--- STORED ROWS ---

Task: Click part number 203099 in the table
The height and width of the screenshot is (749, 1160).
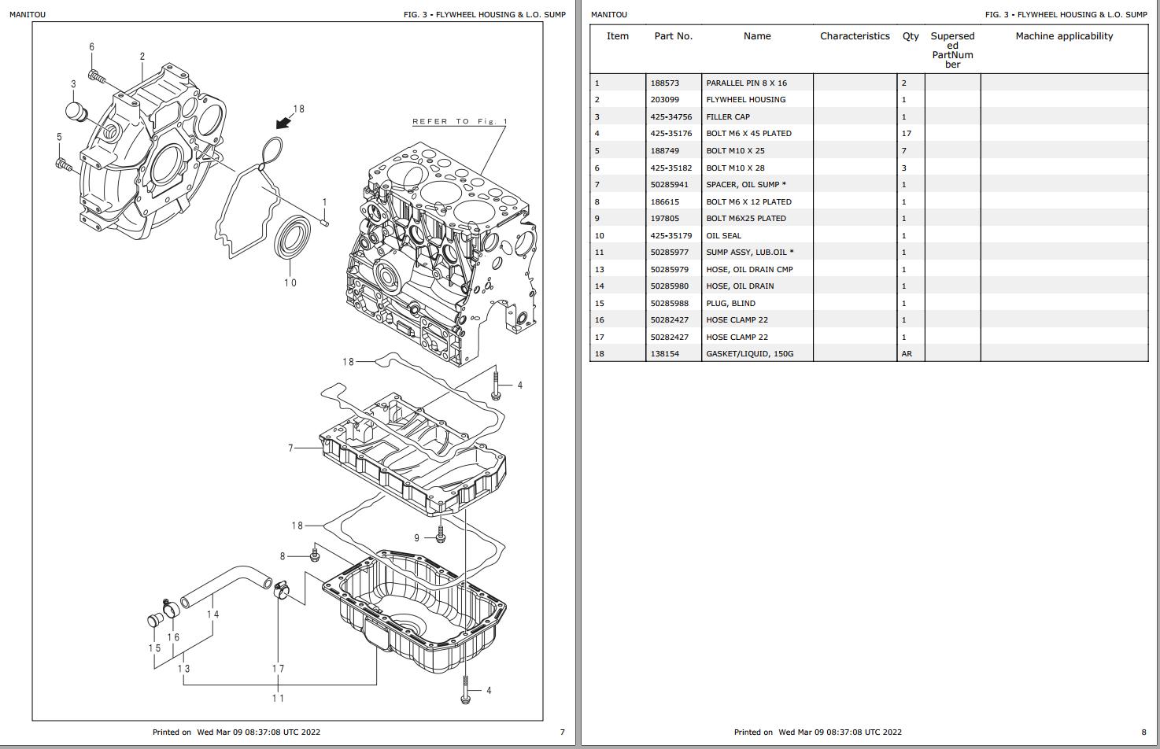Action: click(x=664, y=100)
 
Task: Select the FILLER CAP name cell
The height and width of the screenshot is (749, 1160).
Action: click(x=728, y=117)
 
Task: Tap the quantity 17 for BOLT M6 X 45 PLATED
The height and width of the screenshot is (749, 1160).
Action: click(x=907, y=134)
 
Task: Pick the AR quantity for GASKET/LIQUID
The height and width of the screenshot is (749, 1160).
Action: click(x=907, y=354)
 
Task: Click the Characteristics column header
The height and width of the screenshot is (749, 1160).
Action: click(x=855, y=36)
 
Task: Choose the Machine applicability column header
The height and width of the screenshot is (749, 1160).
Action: click(x=1064, y=36)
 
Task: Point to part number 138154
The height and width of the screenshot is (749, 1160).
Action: click(x=664, y=354)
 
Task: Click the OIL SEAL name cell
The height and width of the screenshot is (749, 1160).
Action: click(x=723, y=236)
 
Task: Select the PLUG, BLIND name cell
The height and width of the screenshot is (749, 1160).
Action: click(x=730, y=304)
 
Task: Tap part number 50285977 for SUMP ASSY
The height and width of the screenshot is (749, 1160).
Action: click(x=669, y=253)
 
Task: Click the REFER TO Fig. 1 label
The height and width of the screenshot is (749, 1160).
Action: click(x=460, y=122)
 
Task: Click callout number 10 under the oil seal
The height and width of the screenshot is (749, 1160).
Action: click(x=290, y=282)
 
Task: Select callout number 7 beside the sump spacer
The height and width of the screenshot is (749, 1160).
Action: click(x=290, y=448)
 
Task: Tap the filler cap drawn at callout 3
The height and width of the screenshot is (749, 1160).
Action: click(x=76, y=112)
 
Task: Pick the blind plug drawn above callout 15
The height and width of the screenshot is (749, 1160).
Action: click(x=155, y=620)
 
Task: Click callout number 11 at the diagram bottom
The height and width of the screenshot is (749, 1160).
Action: click(x=278, y=698)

---

EXERCISE PROMPT |
Retype the lines of the material running from the line that contains "Task: Tap the quantity" through the line that contains "Action: click(x=730, y=304)", including both of those lines.

OUTPUT OF THE TASK |
Task: Tap the quantity 17 for BOLT M6 X 45 PLATED
The height and width of the screenshot is (749, 1160).
Action: click(x=907, y=134)
 
Task: Pick the AR quantity for GASKET/LIQUID
The height and width of the screenshot is (749, 1160).
Action: click(x=907, y=354)
 
Task: Click the Characteristics column header
The height and width of the screenshot is (749, 1160).
Action: click(x=855, y=36)
 
Task: Choose the Machine applicability column header
The height and width of the screenshot is (749, 1160).
Action: click(x=1064, y=36)
 
Task: Point to part number 138154
The height and width of the screenshot is (749, 1160).
Action: click(x=664, y=354)
 
Task: Click the OIL SEAL name cell
The height and width of the screenshot is (749, 1160).
Action: click(x=723, y=236)
 
Task: Select the PLUG, BLIND name cell
The height and width of the screenshot is (749, 1160).
Action: click(x=730, y=304)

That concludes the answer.